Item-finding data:
▬▬▬

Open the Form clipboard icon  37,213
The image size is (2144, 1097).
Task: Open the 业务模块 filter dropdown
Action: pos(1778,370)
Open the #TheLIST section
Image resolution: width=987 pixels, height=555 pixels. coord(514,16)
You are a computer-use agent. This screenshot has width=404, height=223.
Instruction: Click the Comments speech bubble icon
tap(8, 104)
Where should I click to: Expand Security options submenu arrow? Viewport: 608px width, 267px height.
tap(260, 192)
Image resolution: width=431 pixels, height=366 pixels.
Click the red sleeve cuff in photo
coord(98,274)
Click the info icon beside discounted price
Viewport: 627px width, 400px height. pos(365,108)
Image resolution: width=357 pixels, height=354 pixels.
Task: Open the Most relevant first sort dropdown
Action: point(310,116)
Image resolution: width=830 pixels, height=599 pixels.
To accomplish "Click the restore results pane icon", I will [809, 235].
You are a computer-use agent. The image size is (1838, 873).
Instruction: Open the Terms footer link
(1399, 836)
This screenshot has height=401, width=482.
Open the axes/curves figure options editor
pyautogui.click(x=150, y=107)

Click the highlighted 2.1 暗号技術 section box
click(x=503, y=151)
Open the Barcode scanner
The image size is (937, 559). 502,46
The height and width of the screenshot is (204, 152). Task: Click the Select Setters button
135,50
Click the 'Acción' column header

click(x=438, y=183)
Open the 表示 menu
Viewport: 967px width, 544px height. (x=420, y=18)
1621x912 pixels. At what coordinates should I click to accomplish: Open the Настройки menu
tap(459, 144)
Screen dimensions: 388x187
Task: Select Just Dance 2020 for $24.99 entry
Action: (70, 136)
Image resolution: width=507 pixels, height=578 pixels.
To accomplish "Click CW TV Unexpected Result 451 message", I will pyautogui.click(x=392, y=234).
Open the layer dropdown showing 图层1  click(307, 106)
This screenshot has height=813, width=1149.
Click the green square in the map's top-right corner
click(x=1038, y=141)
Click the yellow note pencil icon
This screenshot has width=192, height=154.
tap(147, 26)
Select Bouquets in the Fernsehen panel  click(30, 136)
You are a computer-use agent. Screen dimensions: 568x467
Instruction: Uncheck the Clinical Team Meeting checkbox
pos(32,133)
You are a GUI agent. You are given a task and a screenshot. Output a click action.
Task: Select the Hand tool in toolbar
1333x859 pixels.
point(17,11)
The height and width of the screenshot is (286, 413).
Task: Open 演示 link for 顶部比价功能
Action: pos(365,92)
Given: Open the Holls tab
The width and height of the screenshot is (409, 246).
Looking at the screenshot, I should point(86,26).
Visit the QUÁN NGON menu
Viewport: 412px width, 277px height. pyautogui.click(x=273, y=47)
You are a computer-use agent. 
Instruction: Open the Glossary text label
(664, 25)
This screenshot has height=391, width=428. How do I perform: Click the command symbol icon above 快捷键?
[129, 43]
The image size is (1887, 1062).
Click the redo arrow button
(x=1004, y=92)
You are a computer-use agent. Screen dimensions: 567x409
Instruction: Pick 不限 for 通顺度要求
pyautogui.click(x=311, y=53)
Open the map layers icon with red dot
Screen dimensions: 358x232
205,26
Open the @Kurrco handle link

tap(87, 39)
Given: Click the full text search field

▬▬▬

Exercise directions: Reproduce every line of the data above without any changes.

Result of this task:
Open the Form clipboard icon  37,213
The image size is (2144, 1097).
Task: Open the 业务模块 filter dropdown
Action: pos(1778,370)
Open the #TheLIST section
Image resolution: width=987 pixels, height=555 pixels. coord(514,16)
You are a computer-use agent. This screenshot has width=404, height=223.
Instruction: Click the Comments speech bubble icon
tap(8, 104)
Where should I click to: Expand Security options submenu arrow? Viewport: 608px width, 267px height.
tap(260, 192)
Image resolution: width=431 pixels, height=366 pixels.
Click the red sleeve cuff in photo
coord(98,274)
Click the info icon beside discounted price
Viewport: 627px width, 400px height. pos(365,108)
Image resolution: width=357 pixels, height=354 pixels.
Task: Open the Most relevant first sort dropdown
Action: point(310,116)
Image resolution: width=830 pixels, height=599 pixels.
To accomplish "Click the restore results pane icon", I will [809, 235].
You are a computer-use agent. The image size is (1838, 873).
Instruction: Open the Terms footer link
(1399, 836)
This screenshot has height=401, width=482.
Open the axes/curves figure options editor
pyautogui.click(x=150, y=107)

Click the highlighted 2.1 暗号技術 section box
click(x=503, y=151)
Open the Barcode scanner
The image size is (937, 559). 502,46
The height and width of the screenshot is (204, 152). Task: Click the Select Setters button
135,50
Click the 'Acción' column header

click(x=438, y=183)
Open the 表示 menu
Viewport: 967px width, 544px height. (x=420, y=18)
1621x912 pixels. At what coordinates should I click to accomplish: Open the Настройки menu
tap(459, 144)
Screen dimensions: 388x187
Task: Select Just Dance 2020 for $24.99 entry
Action: (70, 136)
Image resolution: width=507 pixels, height=578 pixels.
To accomplish "Click CW TV Unexpected Result 451 message", I will pyautogui.click(x=392, y=234).
Open the layer dropdown showing 图层1  click(307, 106)
This screenshot has height=813, width=1149.
Click the green square in the map's top-right corner
click(x=1038, y=141)
Click the yellow note pencil icon
This screenshot has width=192, height=154.
tap(147, 26)
Select Bouquets in the Fernsehen panel  click(30, 136)
You are a computer-use agent. Screen dimensions: 568x467
Instruction: Uncheck the Clinical Team Meeting checkbox
pos(32,133)
You are a GUI agent. You are given a task and a screenshot. Output a click action.
Task: Select the Hand tool in toolbar
1333x859 pixels.
point(17,11)
The height and width of the screenshot is (286, 413).
Task: Open 演示 link for 顶部比价功能
Action: pos(365,92)
Given: Open the Holls tab
The width and height of the screenshot is (409, 246).
Looking at the screenshot, I should point(86,26).
Visit the QUÁN NGON menu
Viewport: 412px width, 277px height. pyautogui.click(x=273, y=47)
You are a computer-use agent. 
Instruction: Open the Glossary text label
(664, 25)
This screenshot has height=391, width=428. How do I perform: Click the command symbol icon above 快捷键?
[129, 43]
The image size is (1887, 1062).
Click the redo arrow button
(x=1004, y=92)
You are a computer-use agent. Screen dimensions: 567x409
Instruction: Pick 不限 for 通顺度要求
pyautogui.click(x=311, y=53)
Open the map layers icon with red dot
Screen dimensions: 358x232
205,26
Open the @Kurrco handle link

tap(87, 39)
Given: Click the full text search field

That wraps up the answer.